In the woods, alone.

For a moment there, a couple of years back, I ridiculously found myself believing that the accounting (I'm actually not allowed to characterize it that way, so let me insert instead, corporate) scandals would mark the end of the so blatant and all encompassing dominance of corporate interests. For a wee second I thought the "invisible hand" might just get smacked into servitude, knocked from its despotic throne. You know, schools might actually be about educating and hospitals about healing rather than determining their profitability potentialities. (Always a shame when patients just won't get sick the way the spreadsheet hoped they would.) You know when citizenship meant more than asking for value or a good return on one's taxes.

Kinda silly when a fellow writes it down, ain't it!

Today I saw a headline saying that 52% of Canadians support private health care. But, of course they do. After a long and dedicated campaign to systematically pull the testicles from the health care system we are left with health care that can't serve us effectively. So we remove funding in alarming amounts. The system beings to fail remarkably as 3 nurses do the jobs of 10, people can't find doctors, hospitals close at a ridiculous pace (to serve us better, of course), people begin to bitch and moan. Suddenly (surprise), if you you've got the cash you can get excellent care in Buffalo or Seattle. Fuck, in Plentywood, Montana. So, guess what? The solution is private care. See over on that side of the fence the scalpels are sharp, the aspirin fresh and the nurses have had a holiday this year.

All of this is manifest in WHO we elect to lead us, sorry, manage us. I ain't no babe in the woods. I understand the ruling class has always been the business class -- and there is nothing wrong with the business class, except when the interests of that group becomes THE only agenda. The only agenda. The only one. Name a single visionary goal a Prime Minister has articulated and sincerely gone after in the past couple of decades. As a nation we have been chasing fiscal responsibility. It is what will make us great again -- our credit rating is AAA, we lead other nations in debt reduction, deficit spending is banished. We sit in dark rooms rubbing our hard surpluses. How sad. Reaching for the stars, striving for humanity, well the ROI just doesn't support... but hey, interest rates are down.

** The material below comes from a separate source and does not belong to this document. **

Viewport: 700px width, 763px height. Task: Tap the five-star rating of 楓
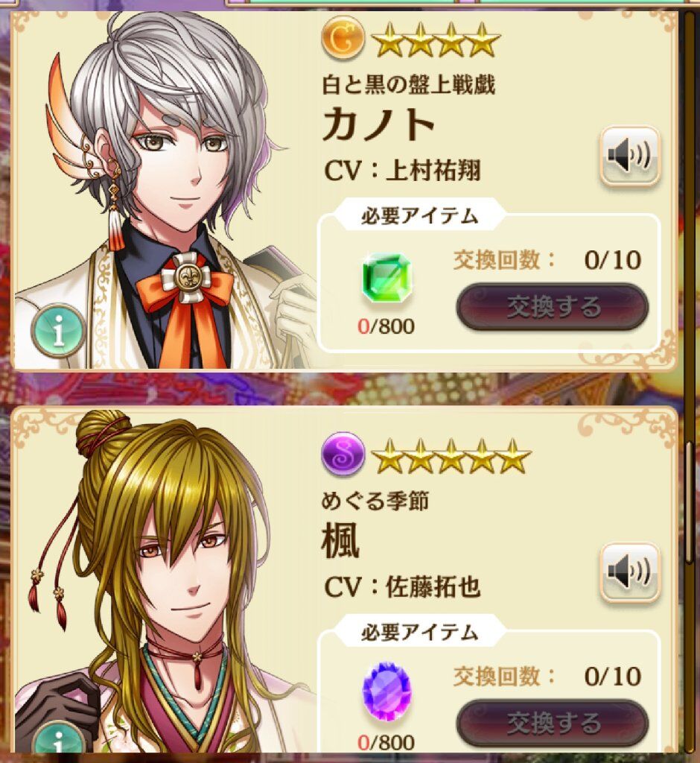click(451, 456)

At least the electing of CEOs instead of PMs is entertaining. When nostalgia and the demands of PR call for action or rhetoric on issues not frameable by a powerpoint presentation to some suits, it's great to watch 'em squirm.

Case in point. Another headline today heralds the cancellation by our CEO Paul Martin of his attendance in Europe to mark the 60th anniversary of V-E Day. Sure, he wants to protect his political ass back home, but imagine him canceling a G-8 meeting in Rome on the same dates. Exactly. (By the way, as perfect contrast to the business dicks who get elected these days compared to the business dicks who got elected in the past -- the former with no sense of public duty whatsoever, the latter more often statesmen -- I give you Paul Martin Srn., who clearly had the interests of business in his heart, but never lost sight of nation building either. He must be rolling in his grave.)

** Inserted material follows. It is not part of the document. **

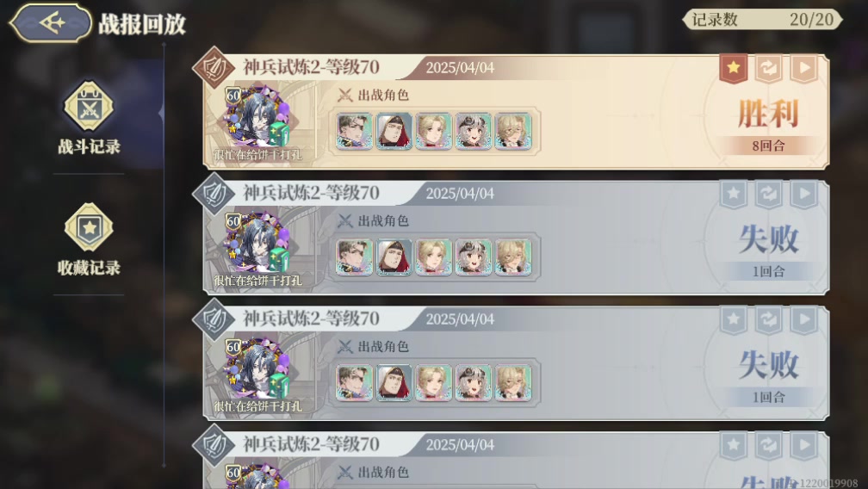
Task: Open the 战斗记录 tab
Action: tap(90, 119)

Here's a letter I sent the living Paul Martin this morning:


Dear Mr. Prime Minister,

Can I ask you for one minute to stop being a CEO and to begin to act like the Prime Minister of Canada (which last I checked, you still are, thankfully).

Go to Europe for the V-E Day observations, for God's sake! Screw politics, screw Bay Street for just a few days and go represent our country on a milestone anniversary of a world event in which Canada played such an important role (when you're in Holland, ask anybody about that).

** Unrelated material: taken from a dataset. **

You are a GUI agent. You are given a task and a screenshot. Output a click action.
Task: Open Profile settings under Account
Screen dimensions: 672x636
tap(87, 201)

Oh and if the sloped foreheads in the Conservative or BQ parties are stupid enough to take advantage of your absence, the electorate will not be amused.

Go to Europe, be Prime Minister. You can come back and view everything through the eyes of the banks and investment houses soon enough. Our history, the sacrifices this nation made in world war, is one thing Bay Street has not completely assigned zero worth, quite yet.

With respect, yours truly,


Steven Heipel

4 Comments:

Anonymous joon said...

wow....

11:00 AM  
Blogger Mark said...

yah i'm with the Korean on this one.

1:41 PM  
Blogger Hamish MacDonald said...

Brilliant post, as always. (Though I'm trying not to look at the bunny thing again, 'cause it scares me.)

This is encouraging, though:
CBC item

Though of course once there's an election, I suppose the Liberal budget can just be ignored.

Then again, who else could be the main party in Canada? Too many people still think hammer-and-sicle over anything as socialist as the NDP, and then there are those loons from out west, whose cloakroom must be filled with white hoods and gowns.

Good luck!

Then again, we have an election next week here in the UK. I really hope Blair gets run out of town this time. I'm voting for the Scottish Socialist Party, just because I can, and because they're the only not-business-orientated party running. (Well, the Greens, but I'm not a pot-smoker, so they're irrelevant to me.)

6:24 AM  
Anonymous David Wang said...

Someone waited HALF A YEAR to get a knee surgery done.
My dad had a heart disease, if he was in Canada, and if he waited half a year for that specific doctor he wanted (which he had back in Asia), he would have died.